The amount of news stories and media reports on China’s polluted cities are so numerous to have become cliche. One needs only to travel to the second tier industrial cities of Shijiazhuang, Hebei province or Linfen in Shanxi province to see (just barely) the results of what the last 25 years of development have brought.
On Monday, China released its first comprehensive strategy for addressing climate change. The plan calls for improving energy efficiency and controlling greenhouse gas emissions but doesn’t commit the country to “quantified emissions-reduction targets.”
“Our general stance is that China will not commit to any quantified emissions reduction targets, but that does not mean we will not assume responsibilities in responding to climate change,” said Ma Kai, head of China’s powerful economic planning agency, the National Development and Reform Commission as reported by the International Herald Tribune. The Financial Times of London reported that Ma said developed countries had an “unshirkable responsibility” to take a lead.
More from the IHT:
Ma used his news conference to restate China’s longstanding position that the developed world, particularly the United States, needed to be the leader on finding a climate change solution because those countries had generated the overwhelming majority of greenhouse gas emissions since the Industrial Revolution. He said China, historically, had produced only a small fraction of the world’s greenhouse gases and that its current per capita emissions equaled roughly one-fifth the rate of the United States.

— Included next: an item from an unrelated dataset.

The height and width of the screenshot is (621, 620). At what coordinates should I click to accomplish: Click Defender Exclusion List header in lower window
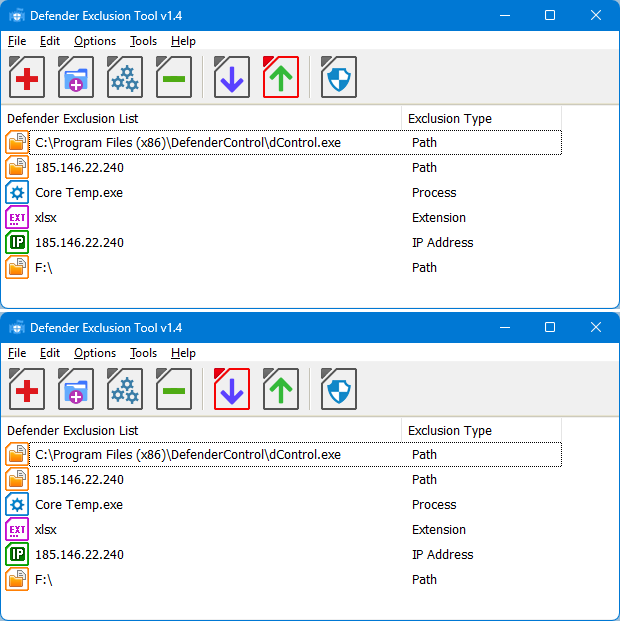coord(73,431)
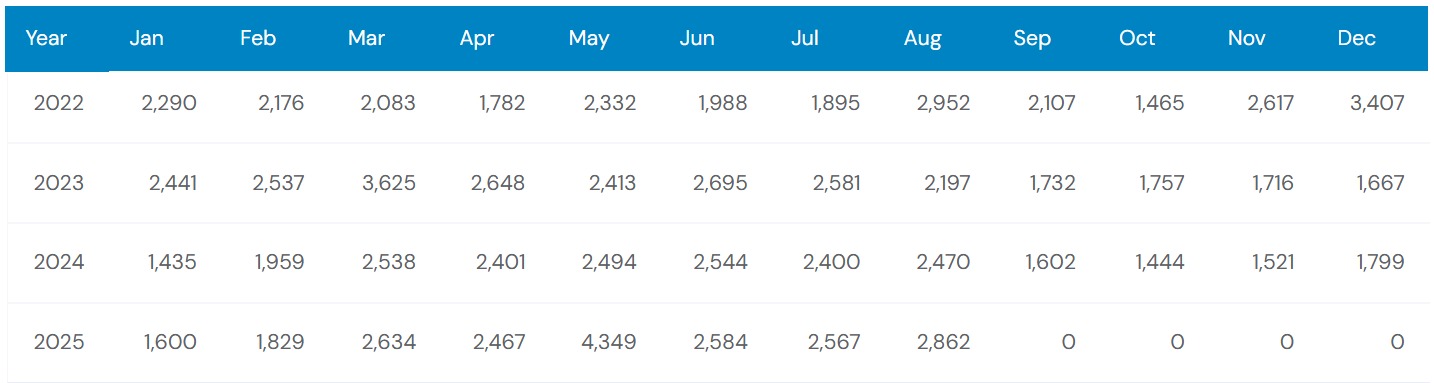
Task: Select the May column header
Action: point(589,39)
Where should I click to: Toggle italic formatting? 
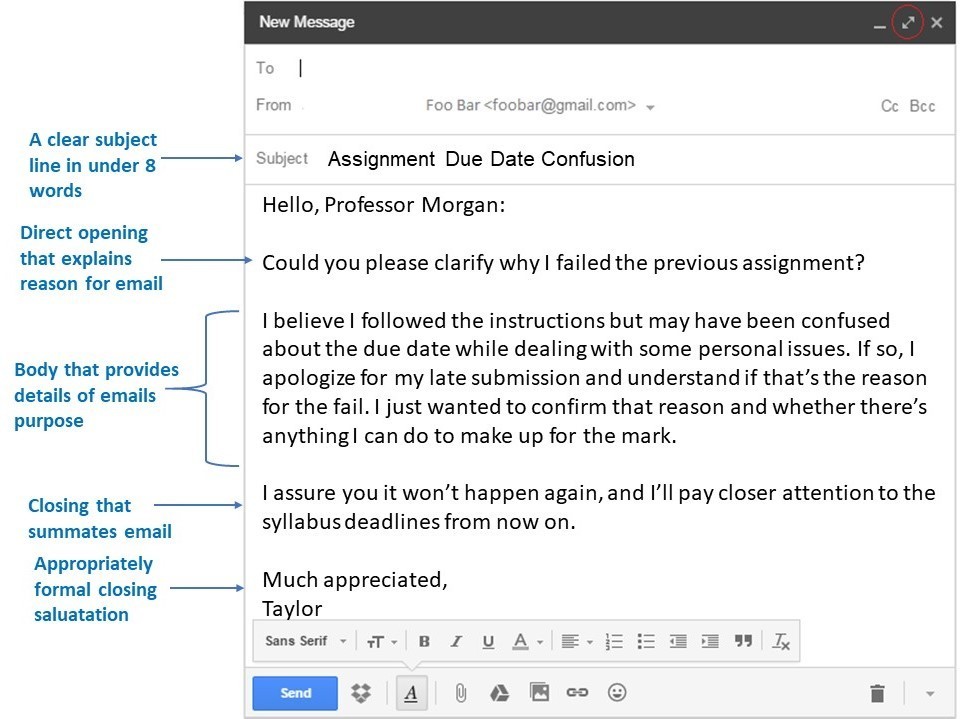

It remains to be seen how long it will take before China moves to actively reign-in their heavy polluters regardless of any economic downturn that may result. That will take a major shift in political thinking, one that Ma Kai and the rest of the central government are unwilling to make currently, with glaciers melting in Tibet, increased desertification in the West, and rising sea levels, that change may come sooner than Beijing thinks.